### Required task 1
In the Seanad article, on what date is the double-referendum to be held?
### Required task 2
Render this sentence from the Seanad article in French: "The faults attributed to the Seanad are valid, but they can be corrected."
### Required task 3
Quote the Seanad article between "All political power" and "in a democracy.", inclusive.

Opinion polls suggest that both the abolition of the Seanad and the creation of the Court of Appeal will be approved by the citizens in the double-referendum on October 4th next. While there is a widely held view that the Seanad is undemocratic in its election-process and its party-political appointments and that as a second parliamentary chamber it is ineffectual, and that long delays in appeals to the Supreme Court and the inefficient use of that court for many appeals needs to be corrected, there are valid arguments against approving either proposal.
The faults attributed to the Seanad are valid, but they can be corrected. One of the most oft-quoted objections refers to the undemocratic selection of senators. There is no reason, other than fear on the part of the permanent parties of government, Fine Gael, Labour and Fianna Fáil, of a loss of control, why all members of the Seanad could not be elected by the citizens as befits a democracy, and not just by elite groups or at the whim of the Taoiseach, as at present.
The manner of electing the senators to a reformed Seanad is up for debate, whether using current or special Seanad constituencies or a list system or a combination of both. By opening up the selection to the electorate at large we would have a second house that could be truly representative of the people. The argument that it is necessary to stack the Seanad with ‘experts’ is a specious one, since ‘experts’ have led us to disaster, including the loss of sovereignty, massive debts, widespread scandals across a range of institutions, and so on. In any case, expert opinion is widely available, for free or for a fee.
It is possible to give the Seanad powers that would stop short of the power to bring down the government, if that is a concern. Its function could be as a debating chamber with a different structure and dynamic to the Dáil, and its powers could include generating and introducing legislation, and offering amendments to government proposals for further consideration by the Dáil, and could also include the power to hold Seanad hearings with the authority to summon relevant government ministers, civil servants, and other powerful people outside parliament or public service, for questioning on legislation, or matters of grave public concern, or on contentious issues, while also providing a means by which citizens could address parliament on issues of concern or on the effects of policy proposals on them or their communities. It could also have the power to delay legislation for a reasonable period to prevent it being ramrodded through by using the party whip system, as at present.
All political power at present rests with the government, and in effect that means with the executive branch – the cabinet. In fact that is further refined in the case of the present government in which Enda Kenny, Eamon Gilmore, Brendan Howlin and Michael Noonan act as a super-cabinet – they might be called the Four Horsemen of the Austerity Apocalypse. Government backbenchers are lobby fodder. Given the massive majority the government enjoys over the opposition, there is no possibility of the government being challenged in any effective way, including the possibility of bringing down the government, which should always exist as an option in a democracy.

### Data provided
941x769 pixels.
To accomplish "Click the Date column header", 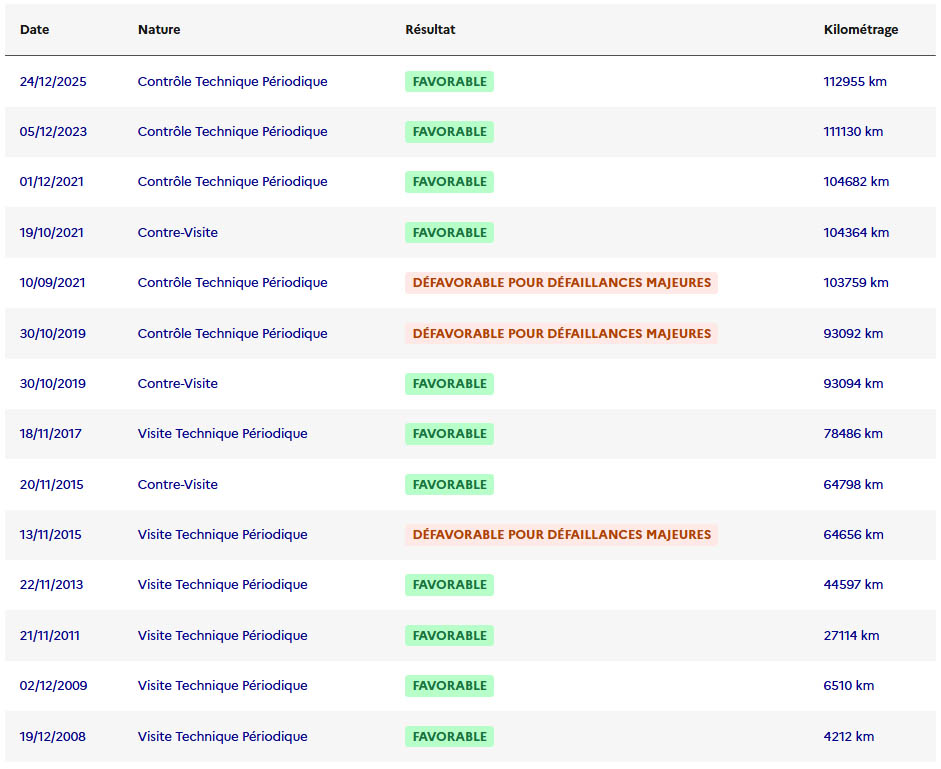I will [x=34, y=30].
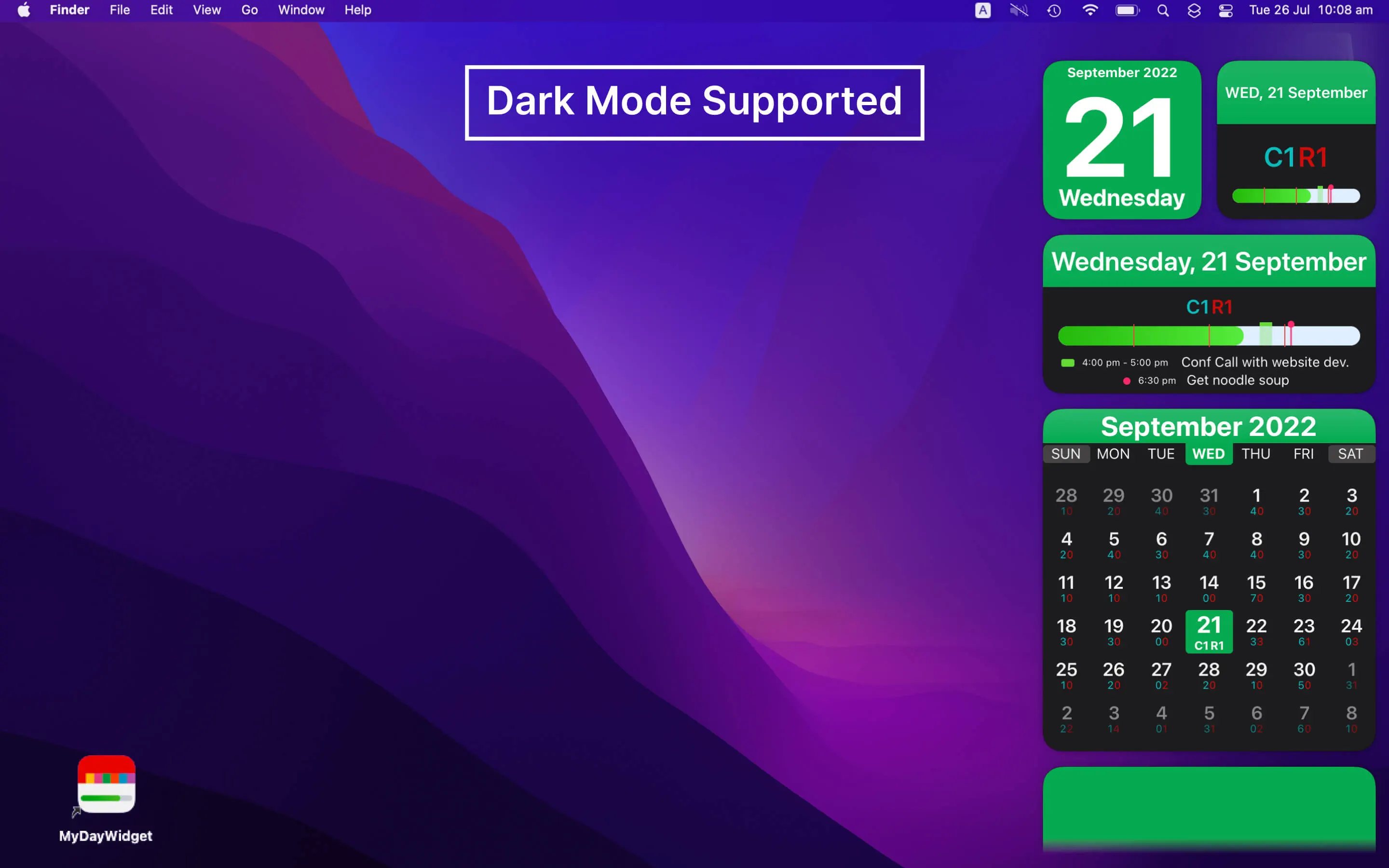
Task: Select highlighted day 21 in calendar
Action: pos(1209,631)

### Result 1
October 4th

### Result 2
Les défauts attribués au Seanad sont fondés, mais ils peuvent être corrigés.

### Result 3
All political power at present rests with the government, and in effect that means with the executive branch – the cabinet. In fact that is further refined in the case of the present government in which Enda Kenny, Eamon Gilmore, Brendan Howlin and Michael Noonan act as a super-cabinet – they might be called the Four Horsemen of the Austerity Apocalypse. Government backbenchers are lobby fodder. Given the massive majority the government enjoys over the opposition, there is no possibility of the government being challenged in any effective way, including the possibility of bringing down the government, which should always exist as an option in a democracy.